** Start Document **

# Is trigger work worth it?



## 204ruger (Jan 4, 2006)

I have only been a member for a short time and relatively new to shooting. I just purchased a Ruger M77 mark II in .204 caliber. When I read all of your postings I see that all of you talk about trigger work affecting accuracy. Do you believe this is that important? I wonder how much affect the trigger can effect accuracy. Is it important to have a soft trigger so don't "jerk" the gun? Again, I am new to this and hope that I am not asking a stupid question. Thanks


----------



## zogman (Mar 20, 2002)

You want a Clean, Crisp Trigger of around 3 lbs. JMHO :sniper: 
Just about the most imporatant single thing to do to your rifle. :soapbox:


----------



## SDHandgunner (Jun 22, 2004)

That is a hard question to answer, as each shooter is an individual and has their own likes and dislikes. Personally I would rather have a trigger that is heavy but super crisp with as little movement as possible, than have a light trigger that has a lot of movement and creep to it. That is just me.

I feel I can shoot to my potential ONLY with a good trigger, but again that is just me. If you are mechanically inclined and fully understand how a trigger works the Ruger m77 MKII's trigger are very easily tuned to a super crisp pull. The instructions on how to tune the Ruger M77 MKII triggers can be found at http://www.centerfirecentral.com/77trigger.html .

I have done a couple dozen over the years and they are quite easy to do provided you can follow the instructions to the letter. If you attempt to tackle this yourself the main thing to remember is GO SLOW. It is much, much better to have to take it apart several times (checking as you go) that to do it all at once and go to far.

** End Document **
** Start Supplied data **

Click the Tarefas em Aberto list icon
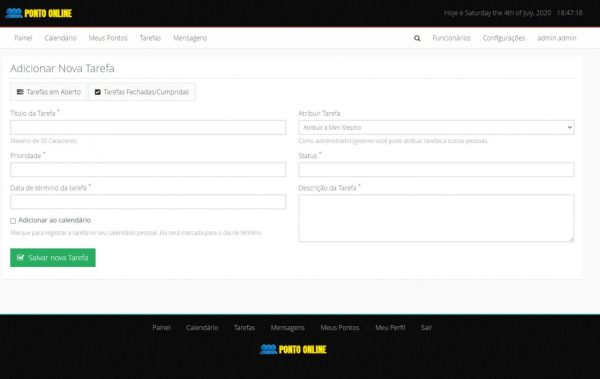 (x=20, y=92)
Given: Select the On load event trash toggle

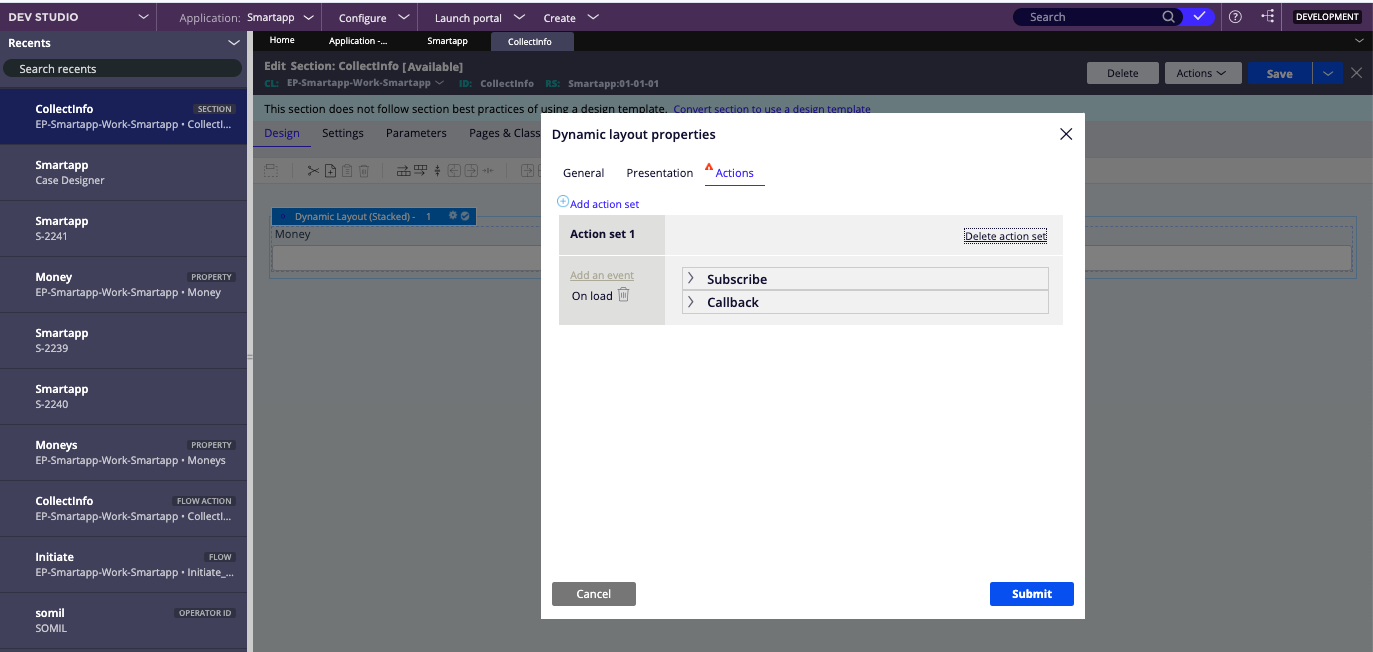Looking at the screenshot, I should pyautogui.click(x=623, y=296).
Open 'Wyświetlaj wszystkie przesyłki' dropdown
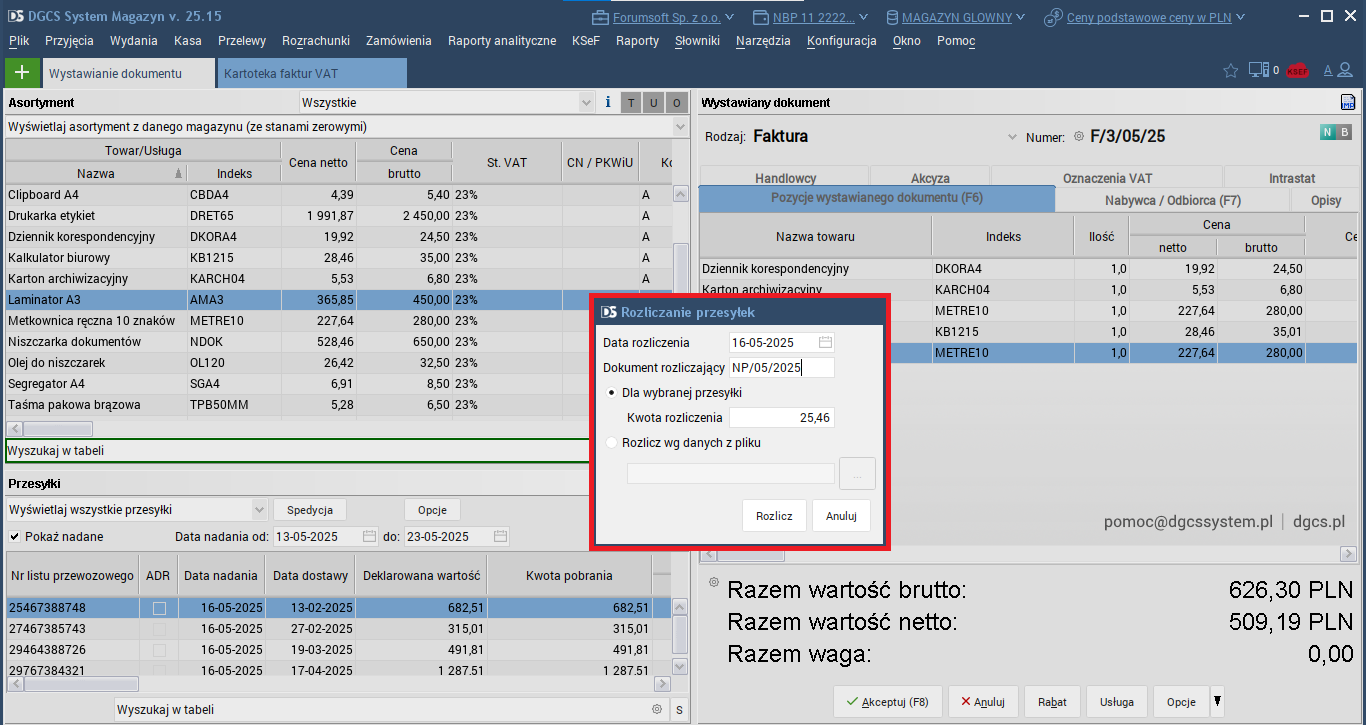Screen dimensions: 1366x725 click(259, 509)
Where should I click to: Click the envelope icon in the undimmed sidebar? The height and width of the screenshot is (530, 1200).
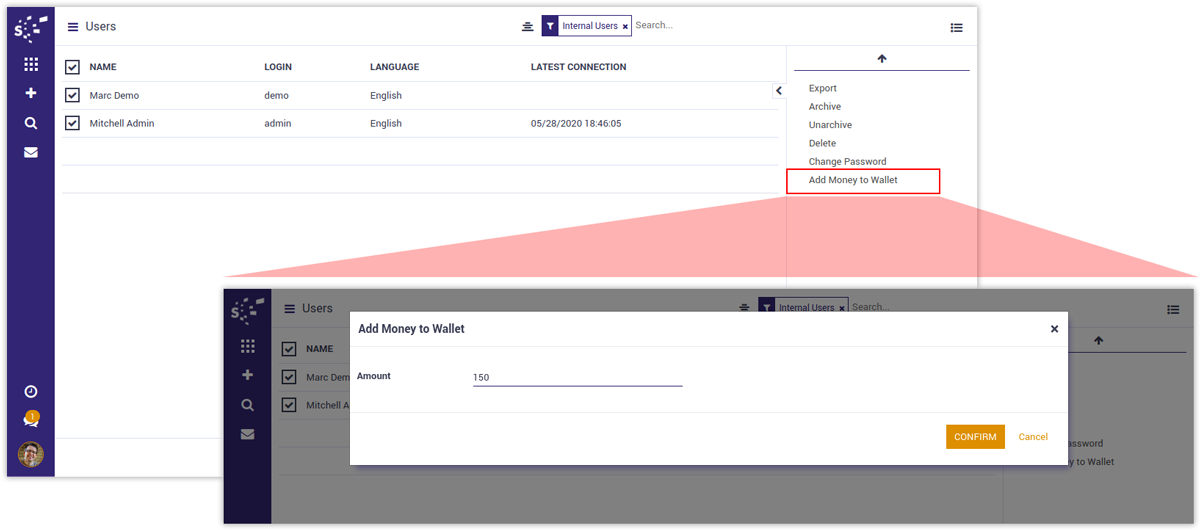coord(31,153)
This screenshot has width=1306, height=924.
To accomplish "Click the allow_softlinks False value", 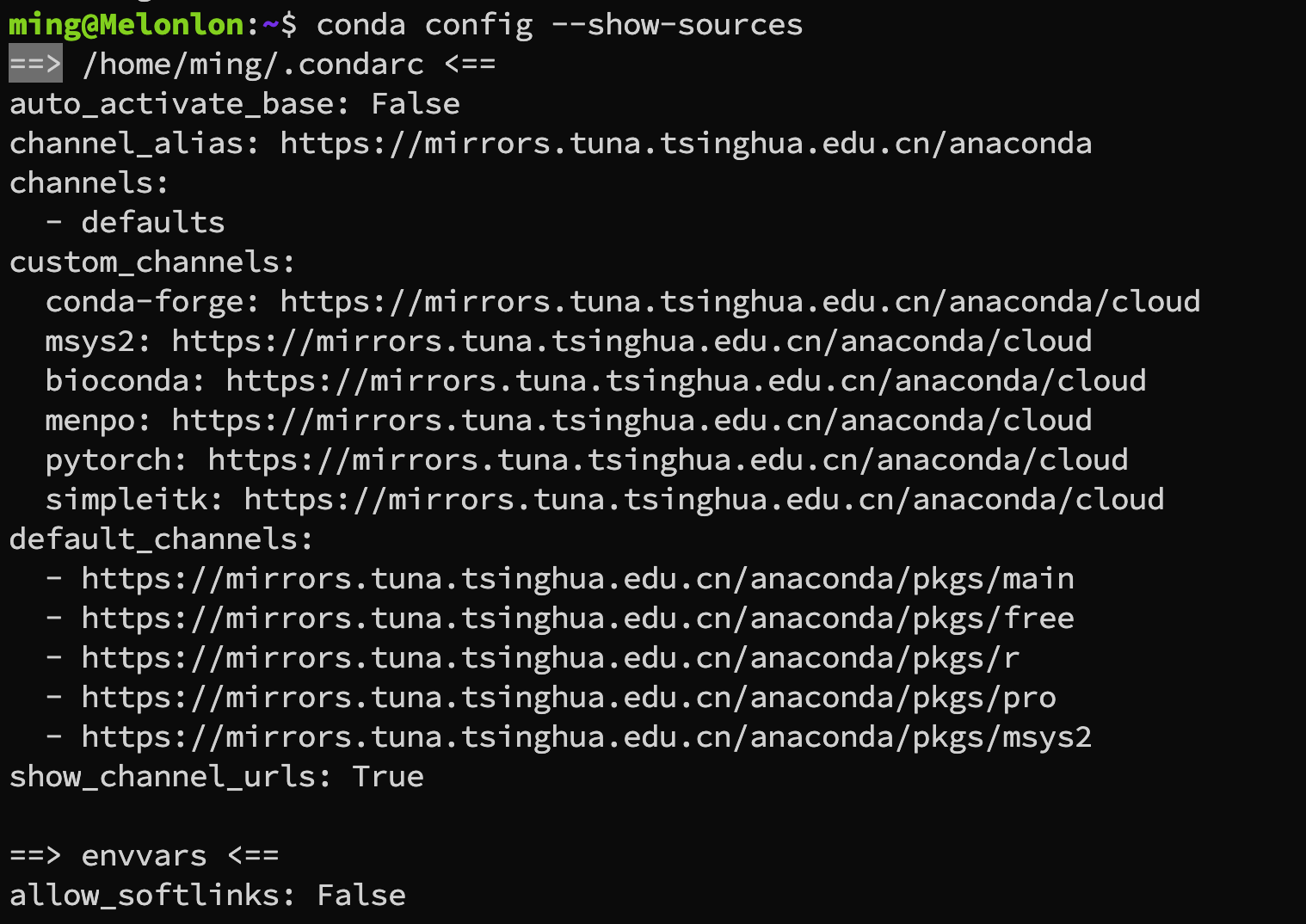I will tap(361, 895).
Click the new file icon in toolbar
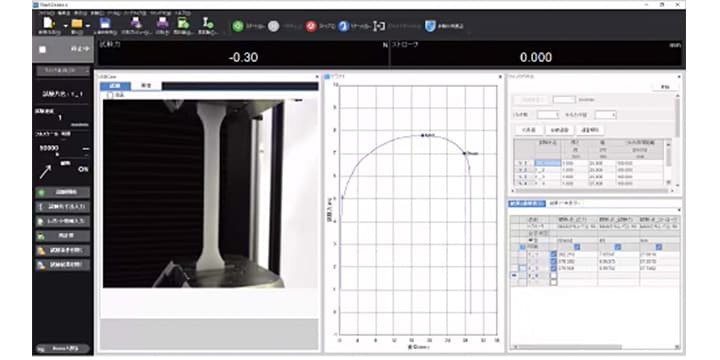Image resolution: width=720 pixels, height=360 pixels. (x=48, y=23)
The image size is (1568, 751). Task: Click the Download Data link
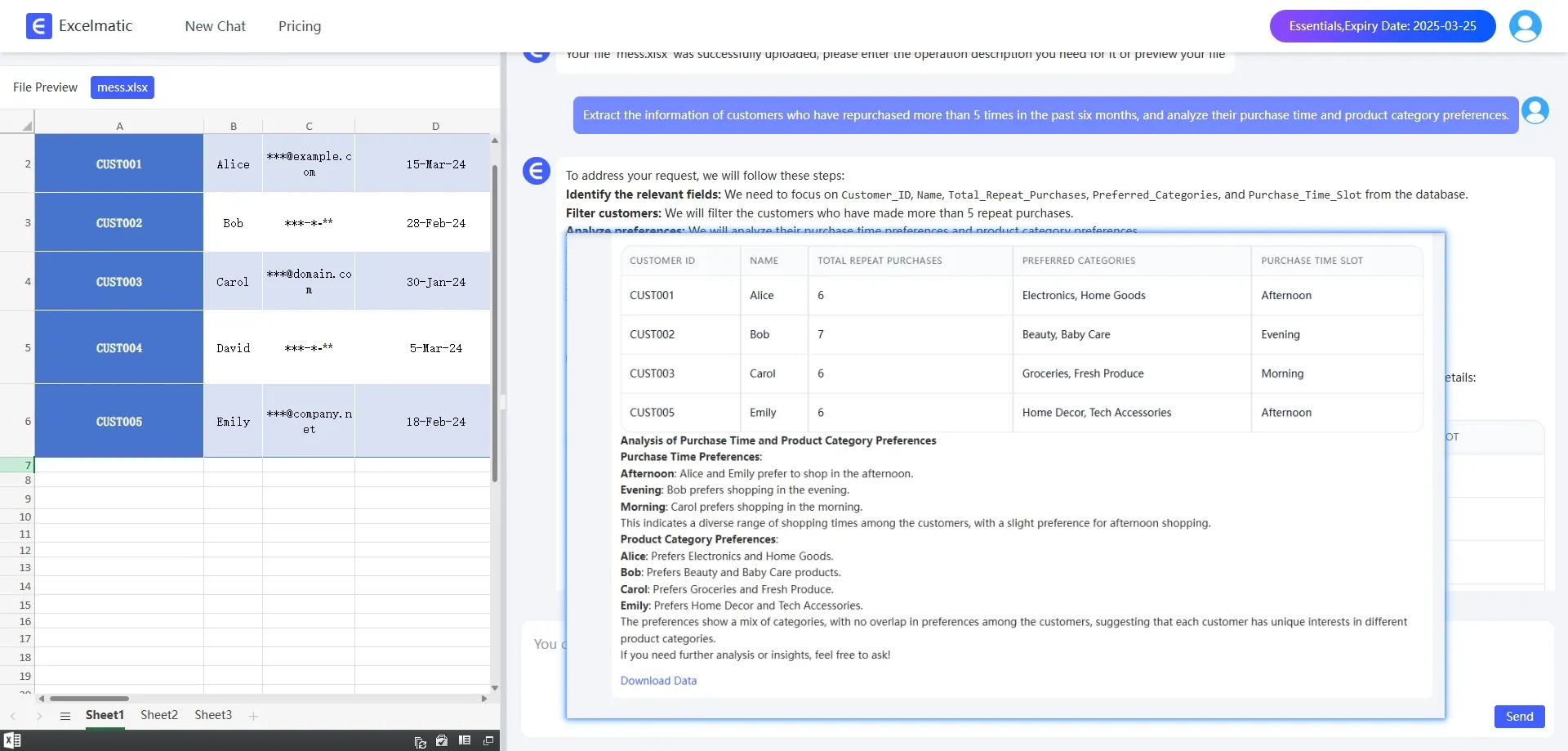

** End Supplied data **

> Exercise set:
A – In the trigger thread, what is the main thing SDHandgunner says to remember when tuning a Ruger M77 MKII trigger yourself?
B – Rewrite the rows as a numbered list, covering the stretch from the start of the rows through the line containing "Screen dimensions: 1366x725 click(259, 509)". Skip blank lines and leave out the pictures.
The trigger thread and the rows have no connection to each other.

> Solutions to the tasks:
A – Go slow.

B –
1. Click the Tarefas em Aberto list icon
2.  (x=20, y=92)
3. Given: Select the On load event trash toggle
4. Looking at the screenshot, I should pyautogui.click(x=623, y=296).
5. Open 'Wyświetlaj wszystkie przesyłki' dropdown
6. Screen dimensions: 1366x725 click(259, 509)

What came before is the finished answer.